Criminal justice majors interning with GBI

KENNESAW, Ga. (Mar 11, 2020) — Emily Apodaca and Anderson John both developed an interest in criminal justice well before they started college. Now, as Kennesaw State University seniors, they are gaining valuable experience in that field by interning with the Georgia Bureau of Investigation.

Apodaca, who is in the accelerated bachelor’s/master’s criminal justice program, is interning five days a week with the GBI this semester while John, a criminal justice major, spends three days a week at the GBI while working two jobs.
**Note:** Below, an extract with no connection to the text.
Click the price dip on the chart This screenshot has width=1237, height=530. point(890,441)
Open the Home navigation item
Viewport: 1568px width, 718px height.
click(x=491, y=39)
Both students also are taking their final KSU classes this spring and will graduate in May.

“This internship is super-beneficial because, first of all, I feel like it’s a foot in the door if I want to get a job with the GBI,” Apodaca said. “Also, I’ve been able to see what each division does – such as the investigative division or crisis intervention team or medical examiner’s office – so I’ll be able to narrow what division I want to go into better than if I wouldn’t have taken this internship.”

GBI Interns

The interns’ different experiences have included seeing the GBI’s bomb squad robot in action, visiting the morgue with an agent who was investigating a death and compiling data for a news release about the number of prescription drug overdose deaths in Georgia. One key role for Apodaca and John has been to attend nearly every day of the Georgia General Assembly session at the State Capitol to monitor bills that could have some impact on the GBI or other law enforcement agencies.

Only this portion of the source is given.